Segundo o ilustre, "uma mulher que renuncia à maternidade dizendo 'estou trabalhando' está na prática negando sua feminilidade". Às vezes estamos no Século 21, outras no Século 18 e, às vezes, voltamos à Idade Média.
Desde quando renunciar à maternidade, por questão profissional ou de outra ordem, é negar a feminilidade? Que visão obsoleta é esta? Qual a lógica deste pensamento? Se alguém souber, por favor esclareça.
Essa mentalidade machista de que mulheres precisam ser mães para se sentirem "completas", que só a maternidade ensina o amor verdadeiro, sempre me enjoou. Quantas mães monstruosas vemos por aí, que maltratam, abandonam, preterem seus filhos por um homem, por uma garrafa de cachaça ou uma pedra de crack? São pessoas inteiras porque pariram e, assim, não negaram sua feminilidade? E aquelas que não geraram vida em seus ventres estão fadadas a ser incompletas, aleijadas enquanto pessoas?

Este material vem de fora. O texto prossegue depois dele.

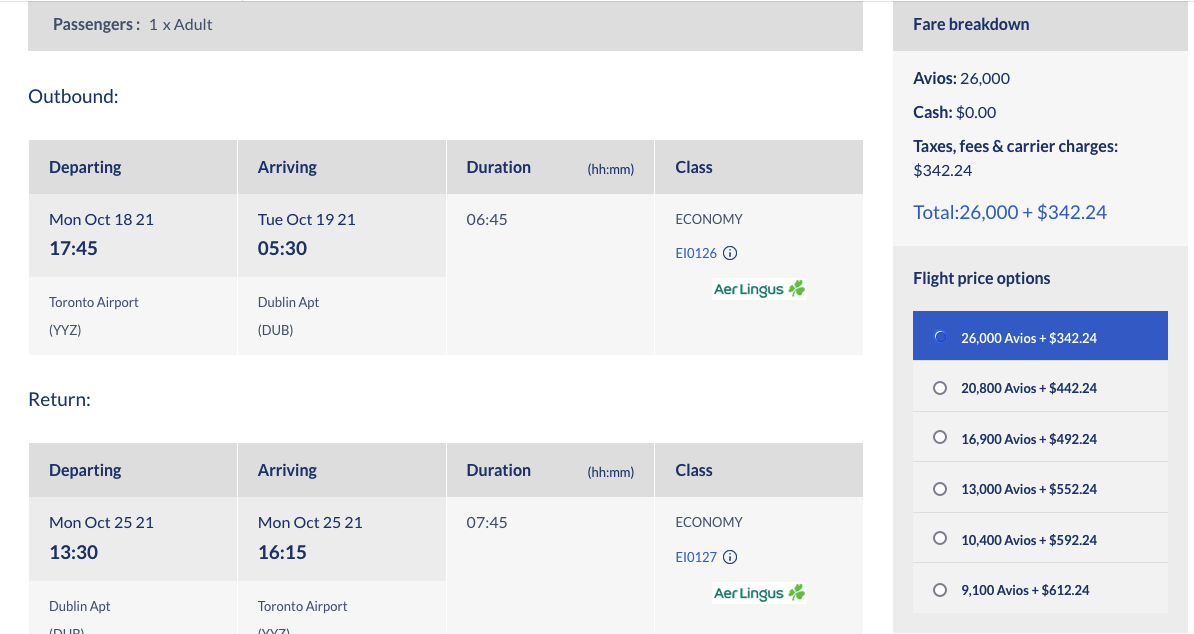Click the info icon beside flight EI0126
Viewport: 1194px width, 634px height.
pos(729,253)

Por favor, parem o mundo que eu quero descer.
Tenho 38 anos e não tive filhos. Ainda. Pode ser que role, vai saber. Queria ter tido, mas priorizei estudos, trabalho, cursos no exterior, enfrentei duras questões pessoais e familiares. E jamais, nem por um átimo de segundo, tive a sensação de estar negando minha feminilidade. Pelo contrário: estou cada dia mais feminina.

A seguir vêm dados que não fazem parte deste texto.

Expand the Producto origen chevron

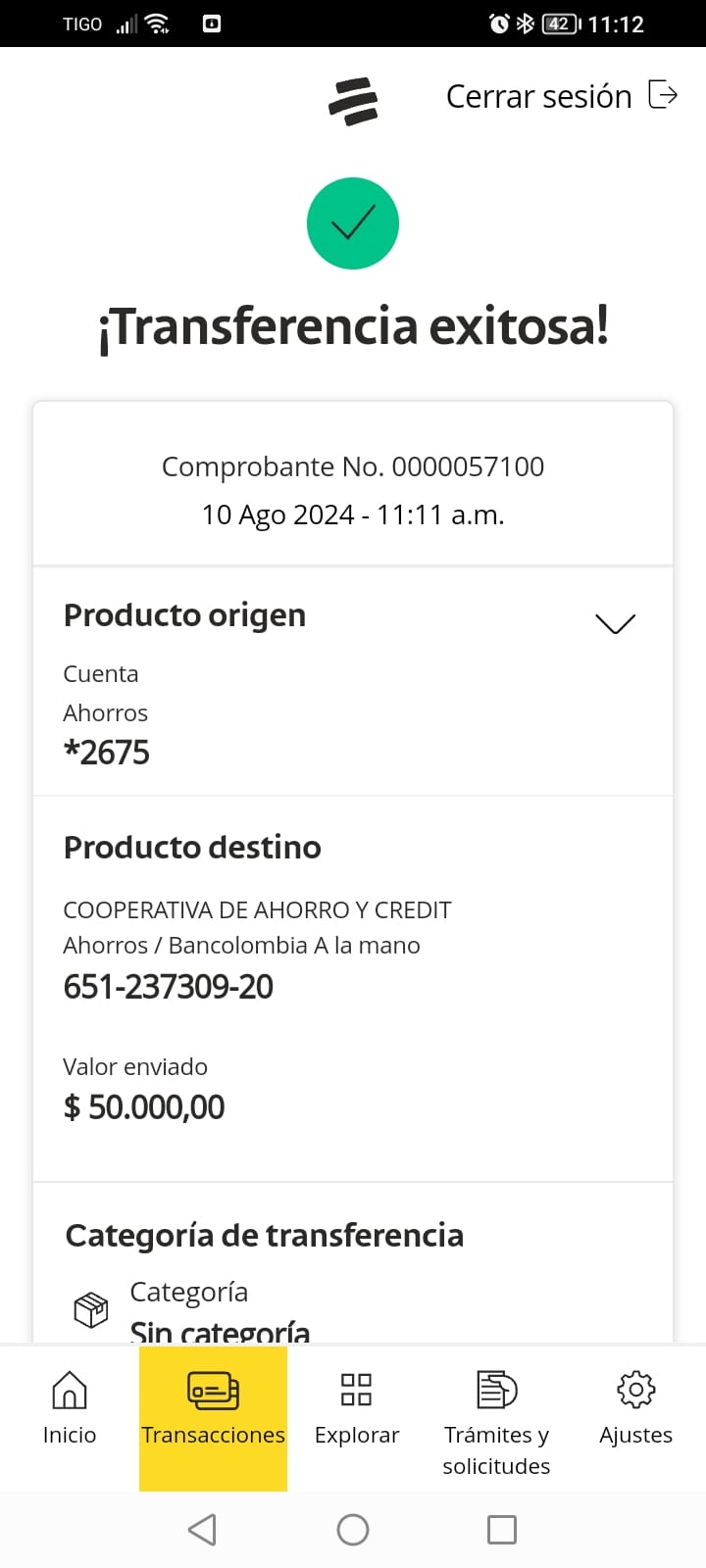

Há pouco, por estas bandas de cá, houve a polêmica do "bela, recata e do lar". É quase a mesma coisa. Quase. Porque não disseram que ser "bela, recata e do lar" te torna meia pessoa. Por isso, pessoalmente, considero menos grave – ainda que seja uma visão conservadora do papel e do potencial da mulher na sociedade contemporânea.
Numa época em que as discussões acerca de gênero estão avançando tanto, ouvir uma patifaria dessas é aviltante. Para o tal Erdogan, rejeitar a maternidade e (pasmem) "as tarefas do lar" representa para a mulher "perder sua liberdade". Oi?! Como?
Para nossa sorte (de mulheres e de homens), vivemos em uma época onde declarações idiotas repercutem e geram mobilização. Grupos que defendem os interesses das mulheres já organizam protestos em Istambul e Ancara sob o slogan "A mulher é mulher, é metade só em sua mente". Intelectuais e artistas também se manifestaram.
Se quero ou não, se posso ou não, se pretendo ou não ter filhos, é assunto meu. E isso não faz de mulher alguma meia pessoa. Em vez disso, a empodera sobre seu próprio corpo e destino.
Quer ser machista, Sr. Erdogan? Tens ainda (infelizmente) todo direito. Mas, ao menos, preserve o bom senso.